Intercellular edema and cell release were observed in the epidermis (HE ×400).

Discussion

The body is considered to produce protective antibodies after HZ remission, which help establish lifelong immunity. However, cases of HZ recurrence have been reported in recent years.

Here, we reported a case of HZ recurrence after initial dissemination. The reappearance of erythema and blisters in the original site was observed within 1 month. The reduction in the erythematous area and the number of blisters and pustules were consistent with the finding that the clinical symptoms of 50–79-year-old patients with recurrent HZ were less severe than that of patients with primary infection. ⁴ No typical intraepithelial vesicles or ballooning cells were detected; however, the pathology was generally consistent with VZV infection. The clinical manifestations and histopathological evidences indicated HZ recurrence.

However, the mechanism underlying HZ recurrence remains unclear. Old age and chronic disease are some of the main factors associated with HZ relapse. ⁵ In this case report, the patient had a history of occasional spikes in blood glucose levels.

Total T cells, CD4⁺T cells, and CD8⁺T cells are indicators of cell-mediated immunity (CMI). T-CMI plays an important role in providing protection against VZV reactivation. ⁶ Related studies have also shown that the loss of CD8⁺T cells only increases disease severity marginally, whereas the loss of CD4⁺T cells leads to the dissemination of chickenpox. ⁶ CD4⁺T cells can kill VZV-infected cells directly. ⁶ However, the flow cytometry results for this patient showed that there were no significant abnormalities in the above three indicators. At the same time, the severity of the skin lesions at the time of recurrence was less than before. Previous studies have shown a negative correlation between CMI to VZV and the severity of skin lesions. ⁷ Therefore, we hypothesized that the skin lesions observed in this patient with a lower severity than before may be related to a stronger CMI in the relapse stage. Furthermore, the absolute value of B cell reduction may lead to antibody insufficiency and increase the risk of infection, which may be one of the reasons for recurrence. CMI-related recurrences have been mostly reported in previous studies, but the humoral immunity of our case was abnormal, which may be another important reason for the short-term recurrence of HZ.
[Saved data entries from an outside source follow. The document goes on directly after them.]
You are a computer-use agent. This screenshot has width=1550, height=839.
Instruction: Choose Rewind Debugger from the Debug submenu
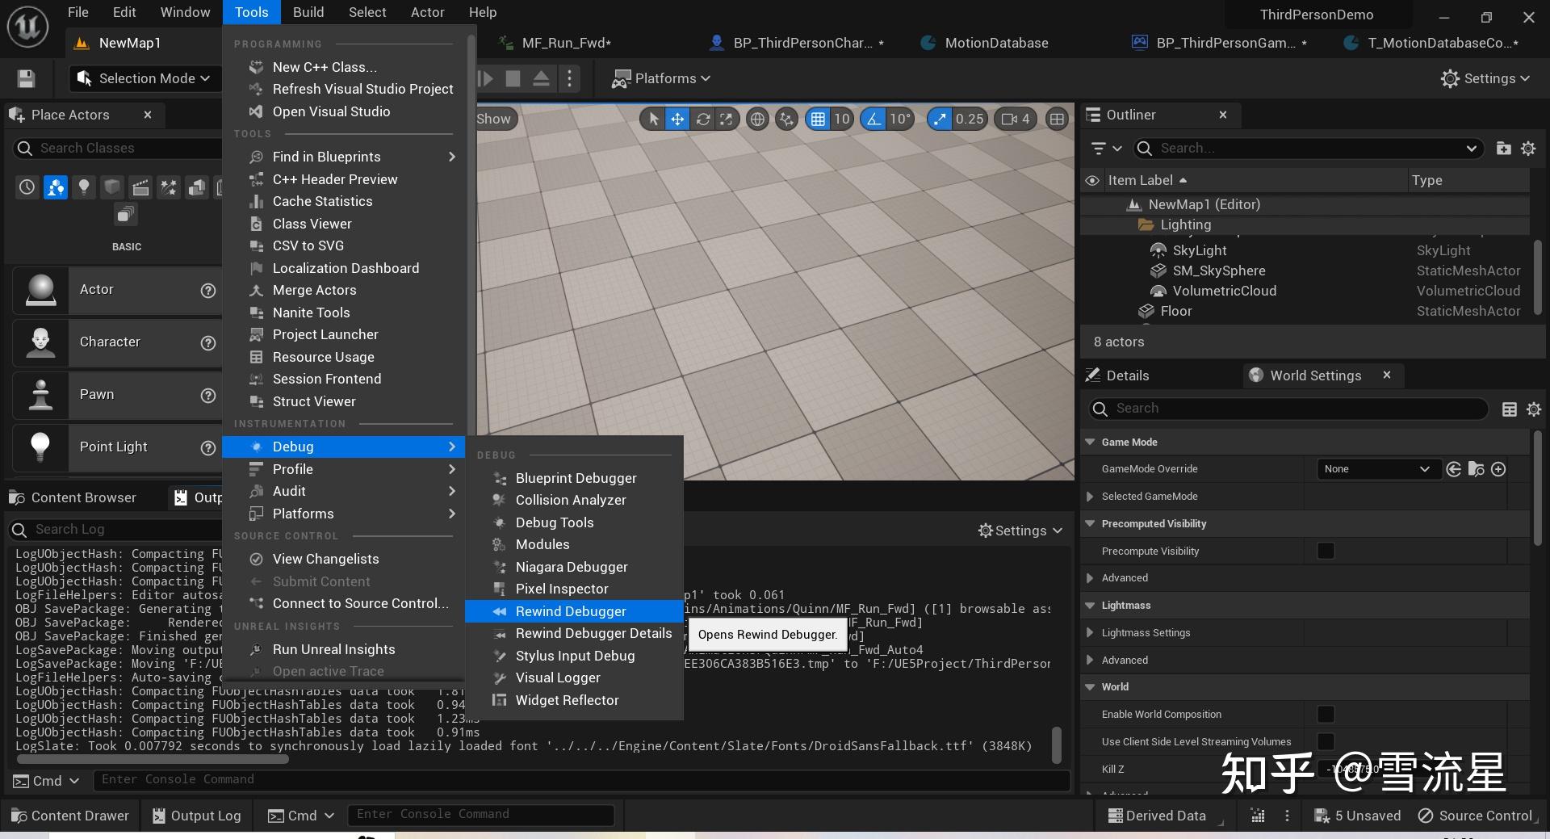pyautogui.click(x=570, y=611)
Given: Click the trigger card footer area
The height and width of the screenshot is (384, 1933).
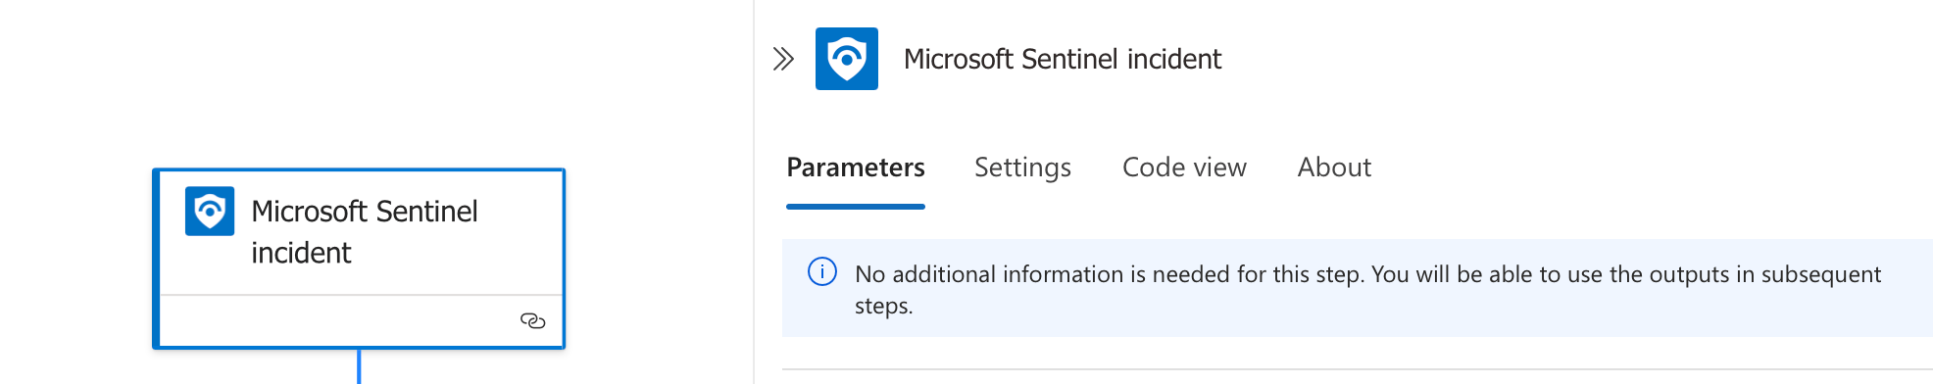Looking at the screenshot, I should (361, 320).
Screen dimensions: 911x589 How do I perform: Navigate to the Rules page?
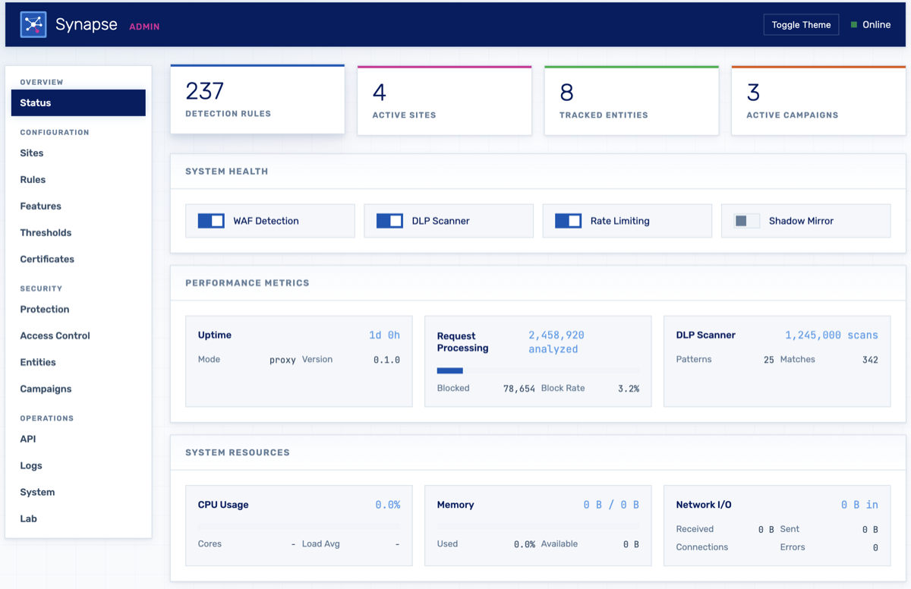pos(31,179)
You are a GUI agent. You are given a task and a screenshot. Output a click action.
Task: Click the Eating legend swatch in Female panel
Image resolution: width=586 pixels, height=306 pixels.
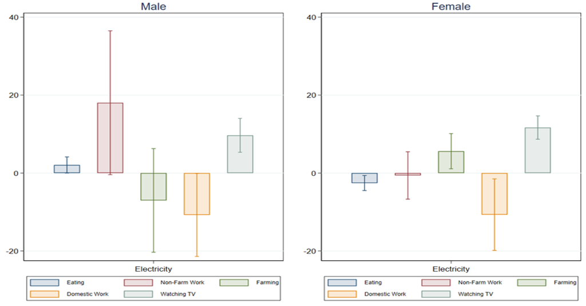pyautogui.click(x=342, y=283)
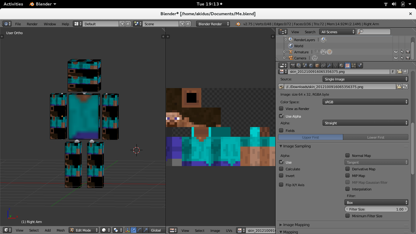Adjust the Filter Size slider
The width and height of the screenshot is (416, 234).
(x=376, y=209)

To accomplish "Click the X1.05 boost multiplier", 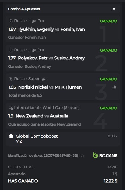I will [112, 136].
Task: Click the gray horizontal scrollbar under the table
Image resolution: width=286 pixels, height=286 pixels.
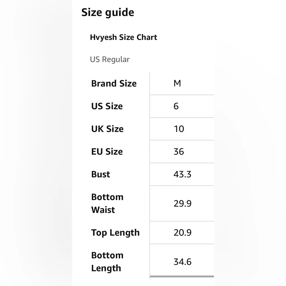Action: 182,277
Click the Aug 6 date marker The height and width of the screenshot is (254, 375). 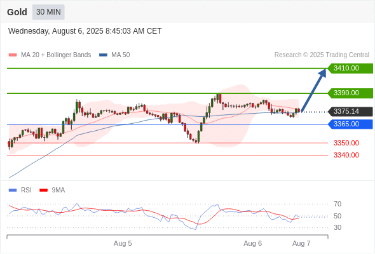click(252, 243)
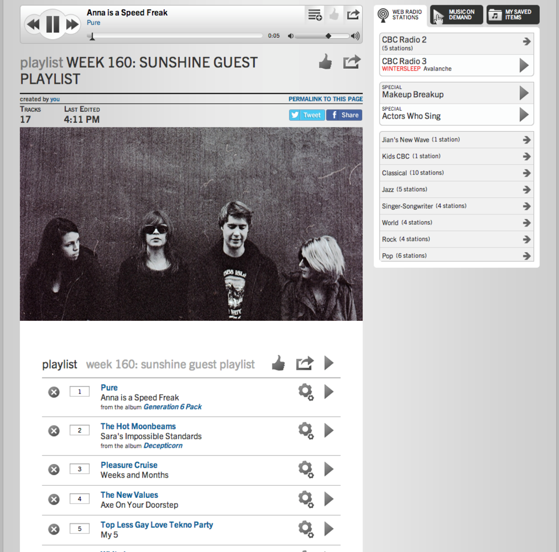
Task: Open My Saved Items tab
Action: pyautogui.click(x=512, y=15)
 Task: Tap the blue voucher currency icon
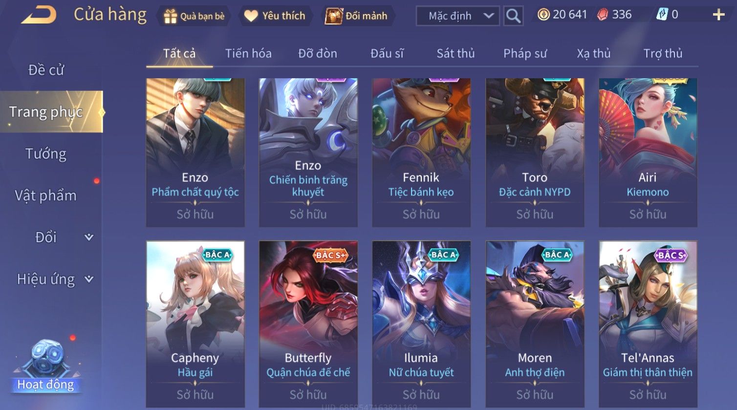click(x=661, y=15)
Lastly, the alterations in the levels of IL-4, IL-6, IL-10, and the complement factors can decrease the recognition rate and elimination of VZV-containing cells and cause the escape of the virus, which may be another reason for relapse.

Conclusion

The various reasons discussed herein may have reduced the VZV-infected-cell recognition rate and the destruction of cells, thereby preventing the escape of the virus. In summary, we reported a case of HZ relapse within a very short period. Such cases should be actively treated at the initial stage, along with measures to improve immunity and reduce pain.